* _WHAT TO PRODUCE_: Transcribe only what runs from the line containing "You are a GUI" through the final line below, exactly, and leave every picture out.
+++ SUPPLIED DATA +++
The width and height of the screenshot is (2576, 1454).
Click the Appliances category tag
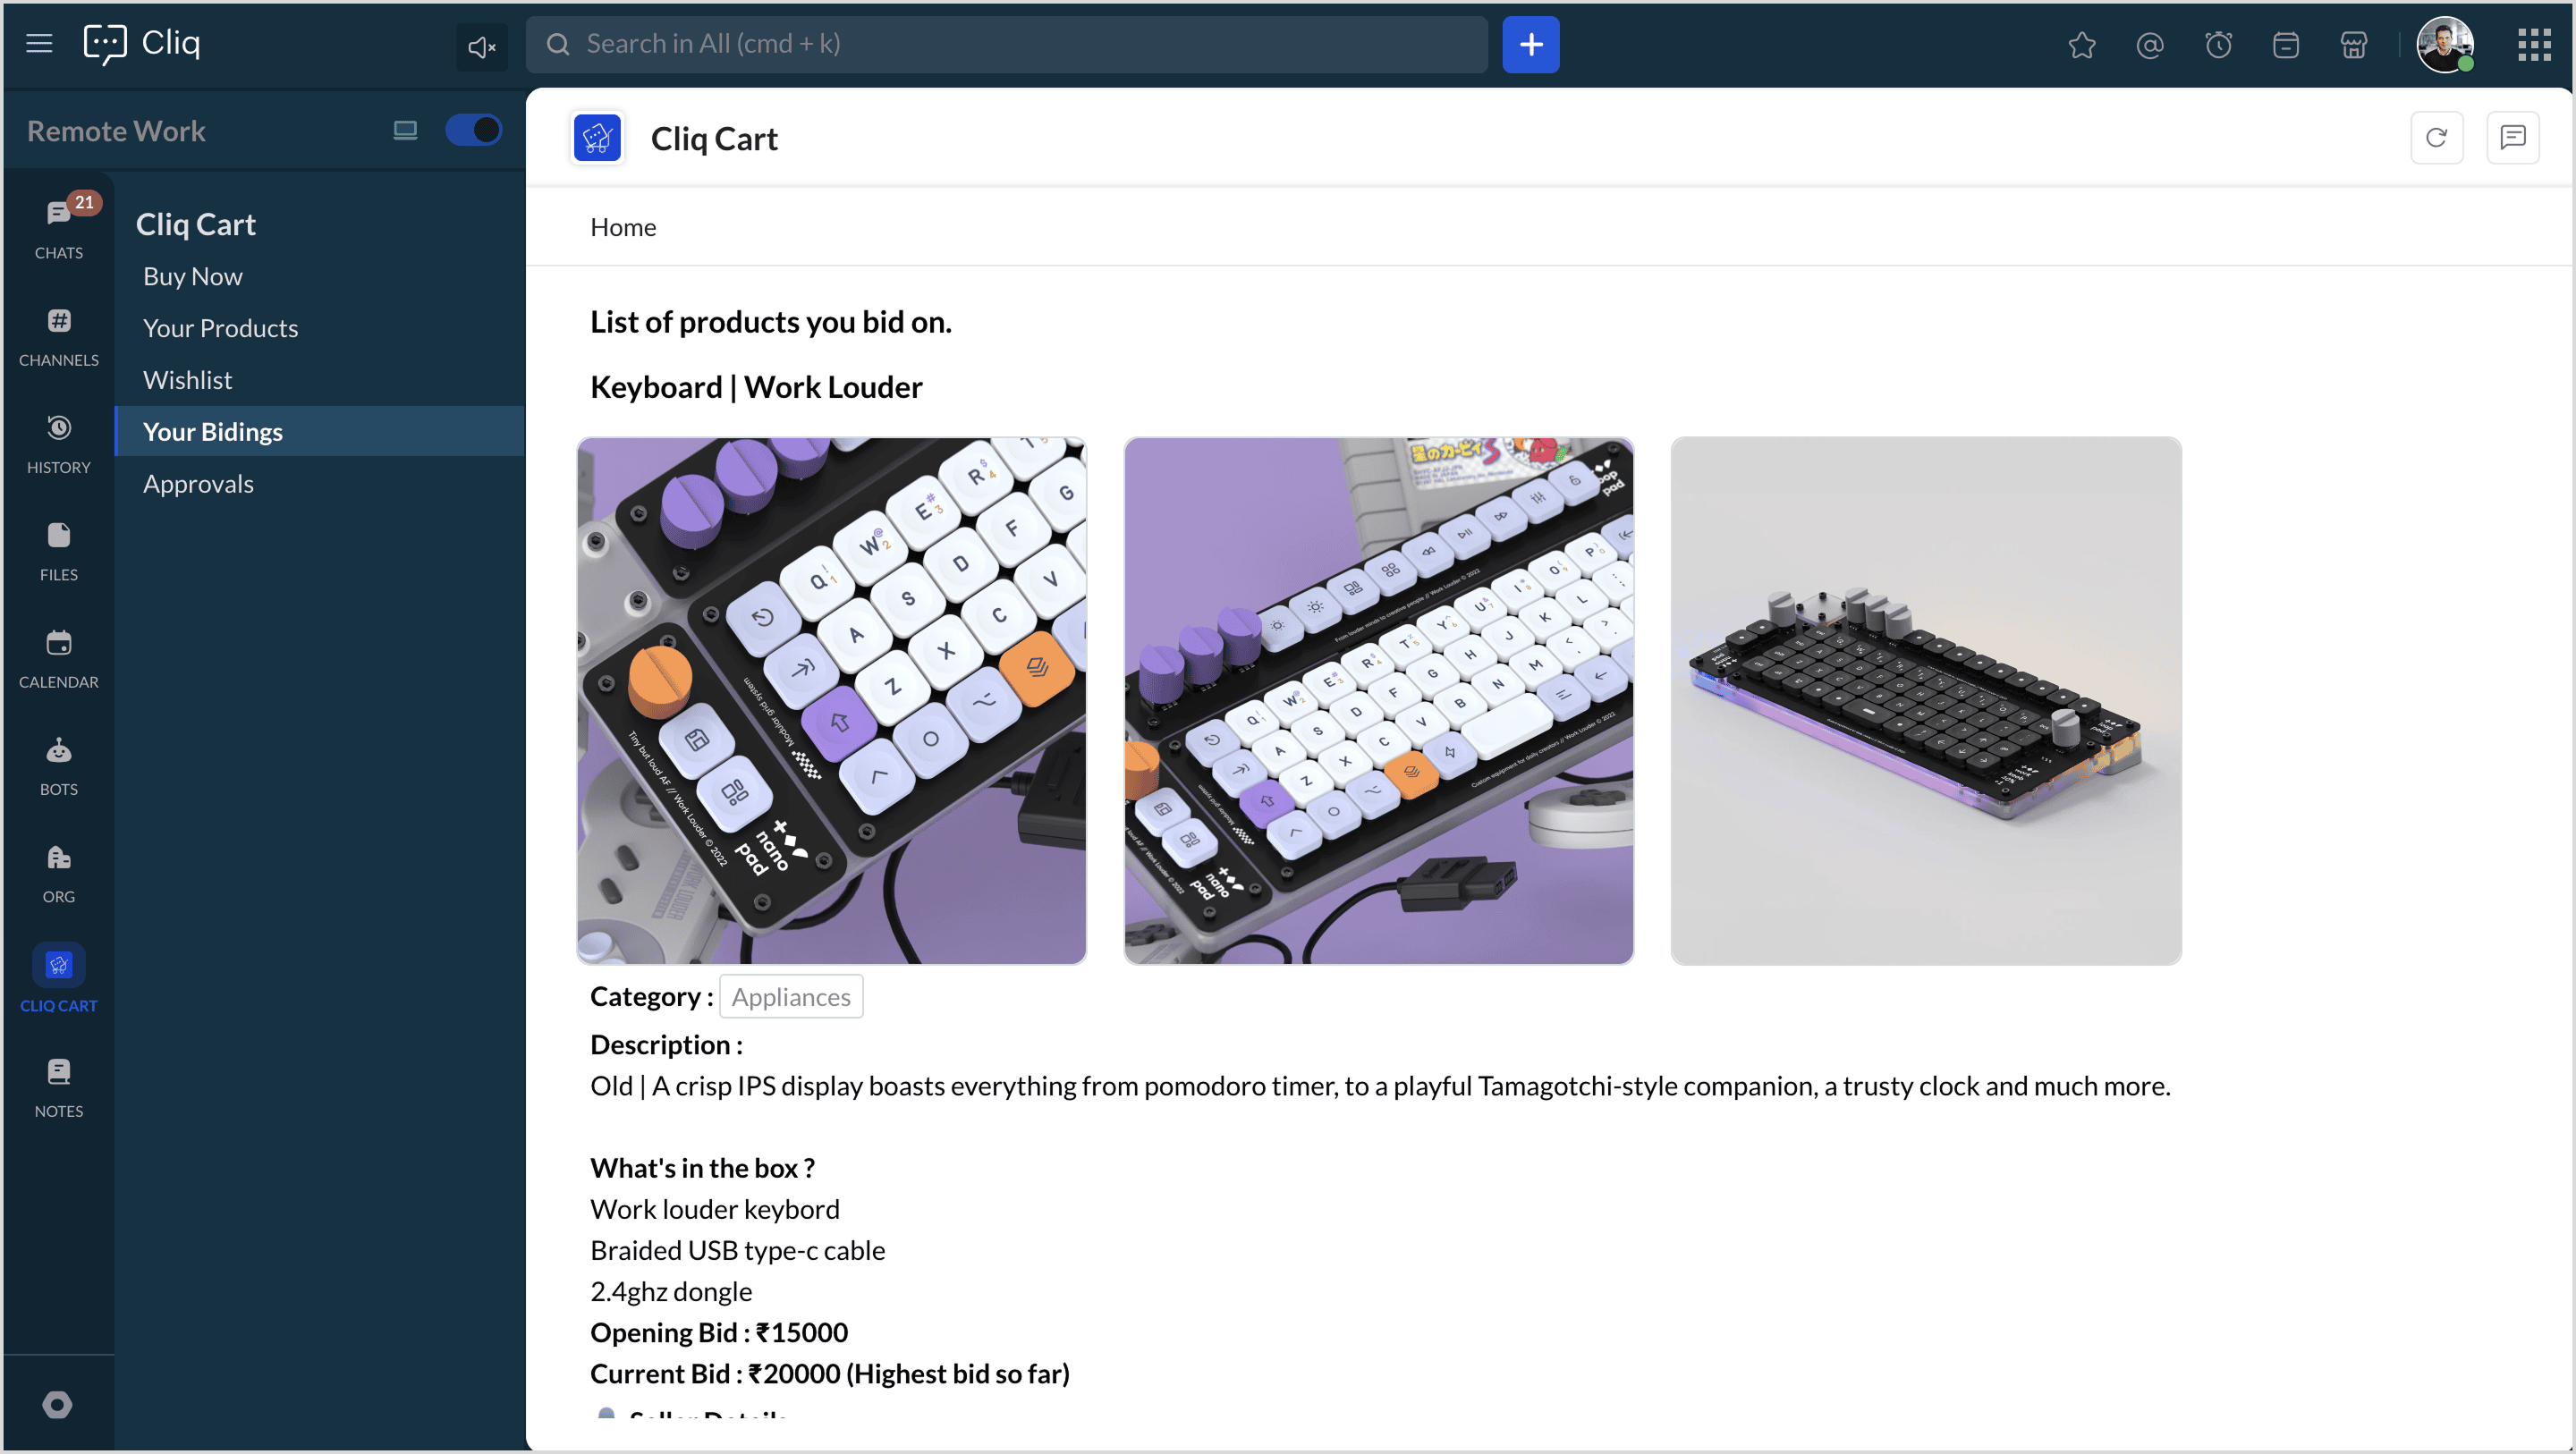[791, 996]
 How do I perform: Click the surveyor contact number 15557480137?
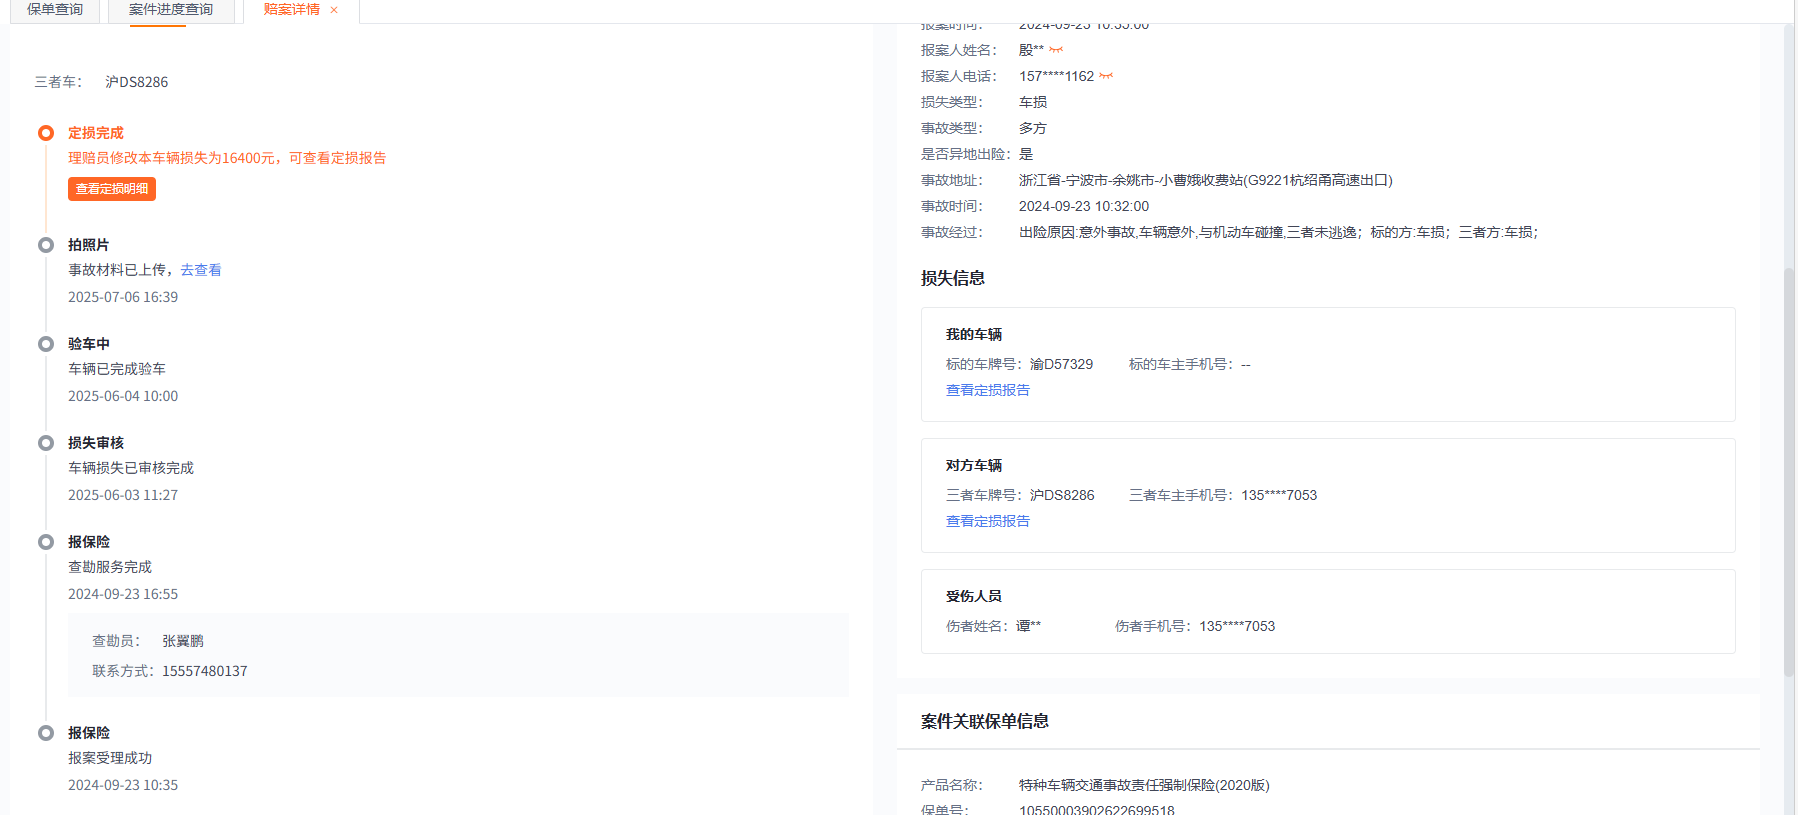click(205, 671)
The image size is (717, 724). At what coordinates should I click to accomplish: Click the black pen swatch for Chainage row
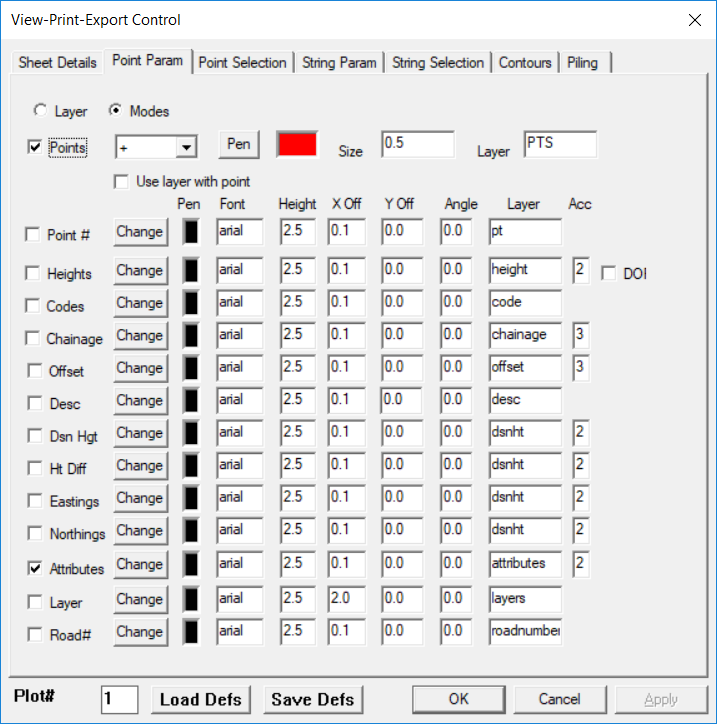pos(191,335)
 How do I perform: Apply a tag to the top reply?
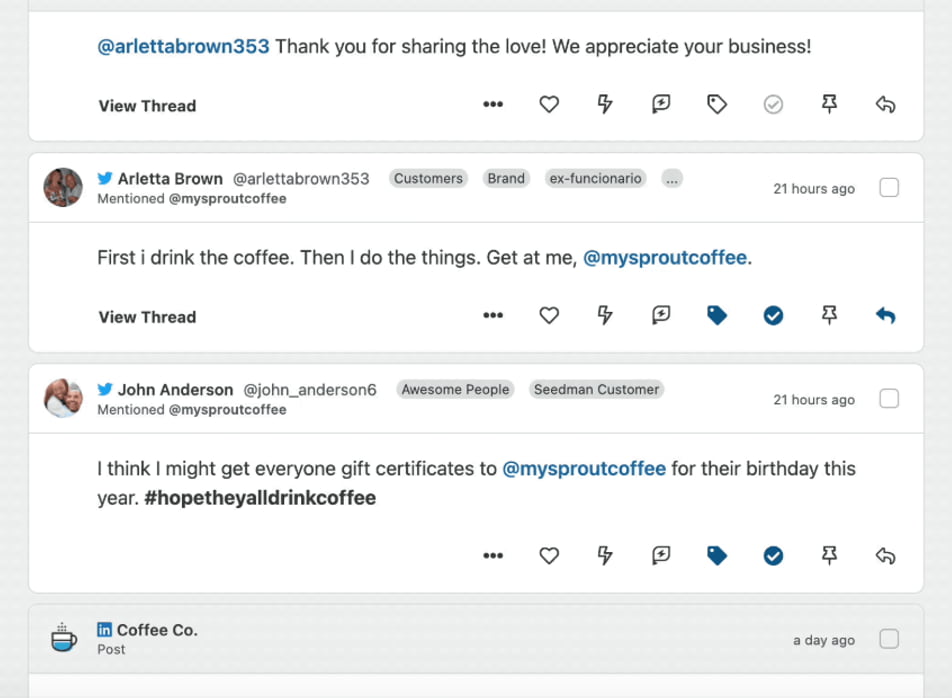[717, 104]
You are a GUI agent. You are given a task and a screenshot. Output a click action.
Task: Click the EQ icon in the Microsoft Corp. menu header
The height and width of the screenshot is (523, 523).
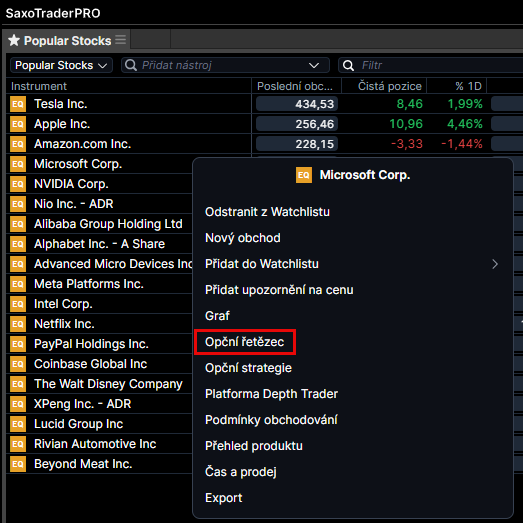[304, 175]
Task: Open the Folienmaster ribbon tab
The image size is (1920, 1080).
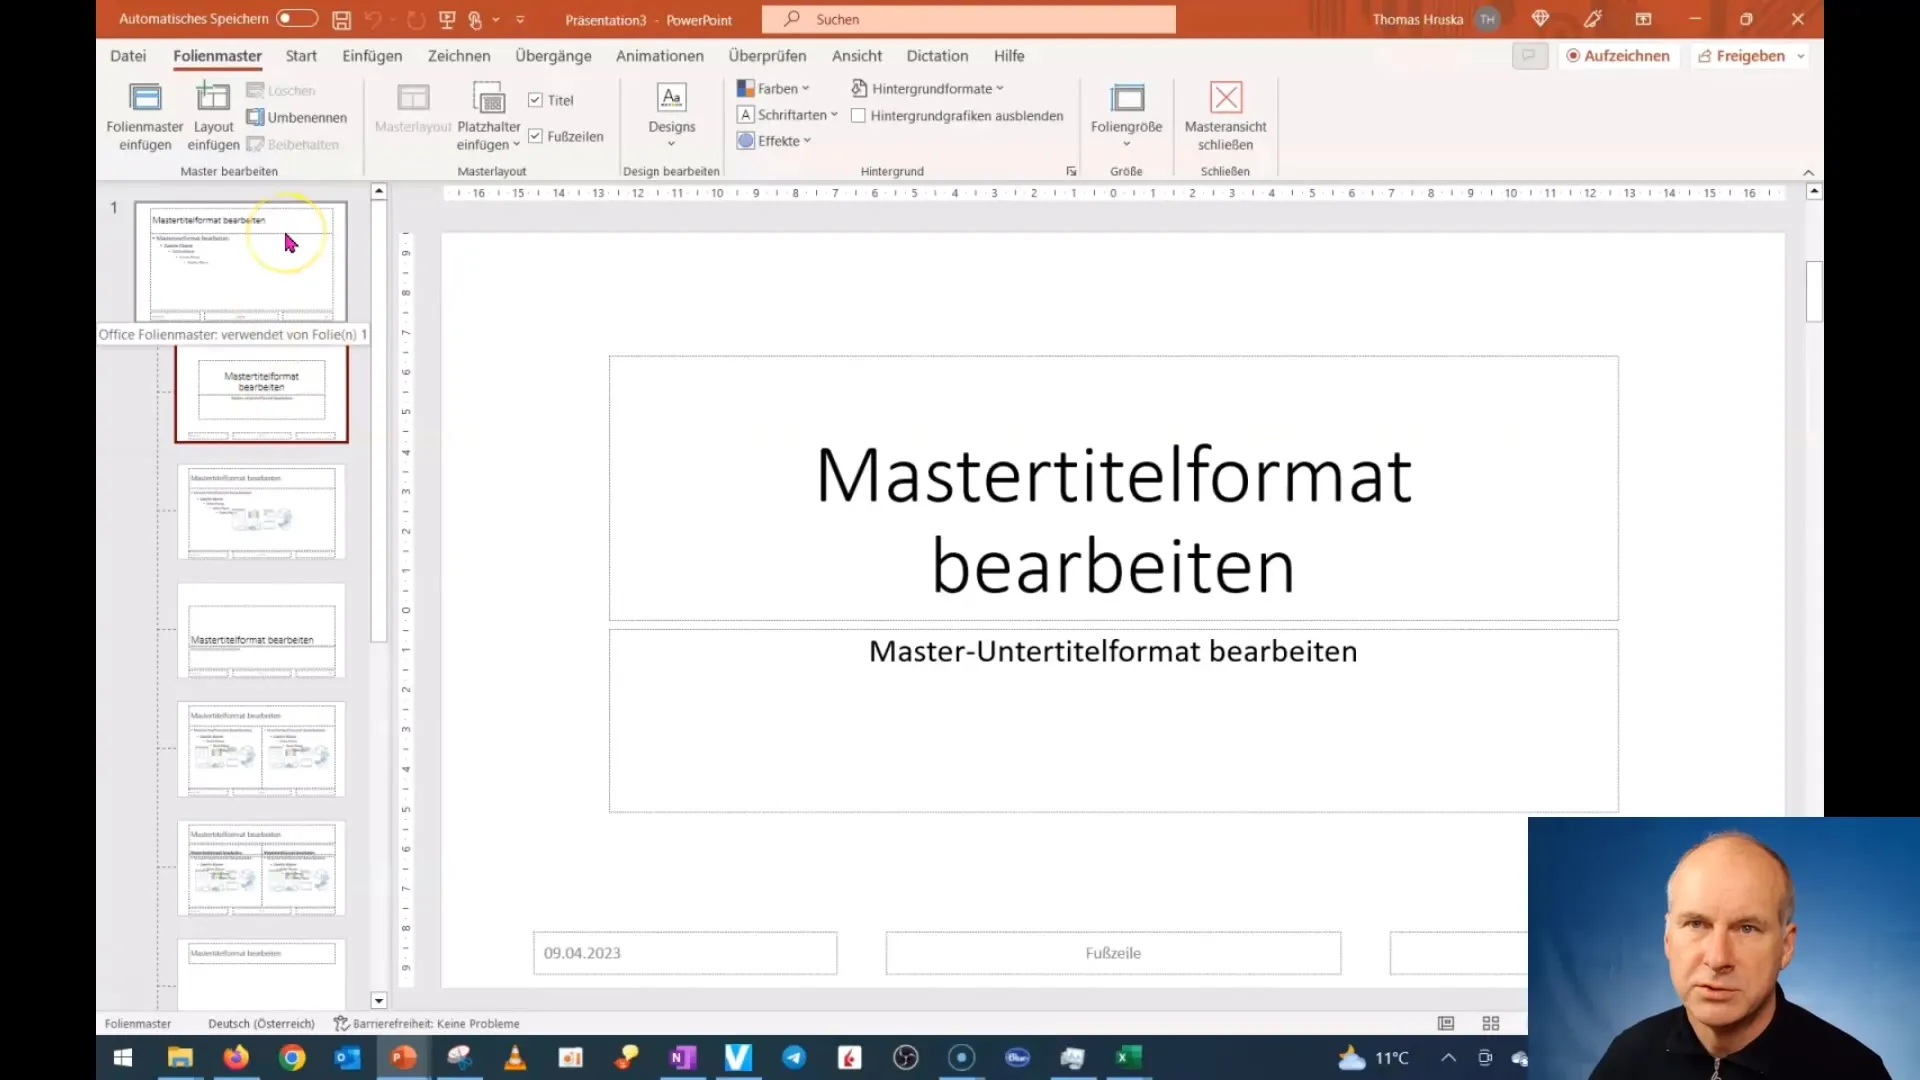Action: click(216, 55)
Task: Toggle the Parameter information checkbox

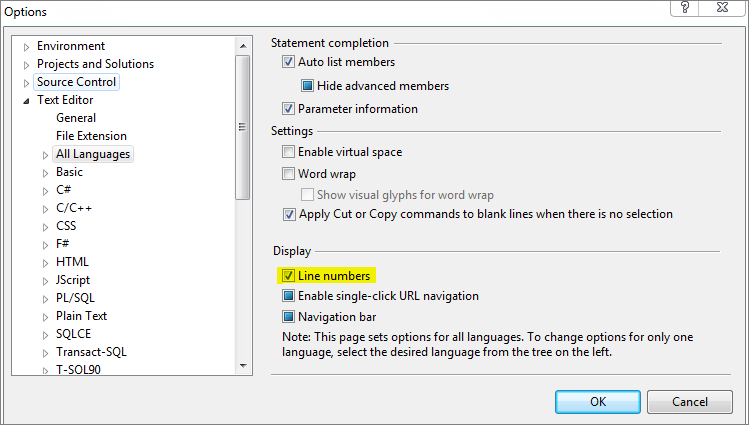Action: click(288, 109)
+++
* _EXERCISE RESULT_:
You are a GUI agent. You are given a task and a screenshot. Output a click action.
Task: Click the EQ icon in the Microsoft Corp. menu header
The height and width of the screenshot is (523, 523).
[304, 175]
Task: Open the Folienmaster ribbon tab
The image size is (1920, 1080).
Action: click(216, 55)
Task: Toggle the Parameter information checkbox

Action: click(288, 109)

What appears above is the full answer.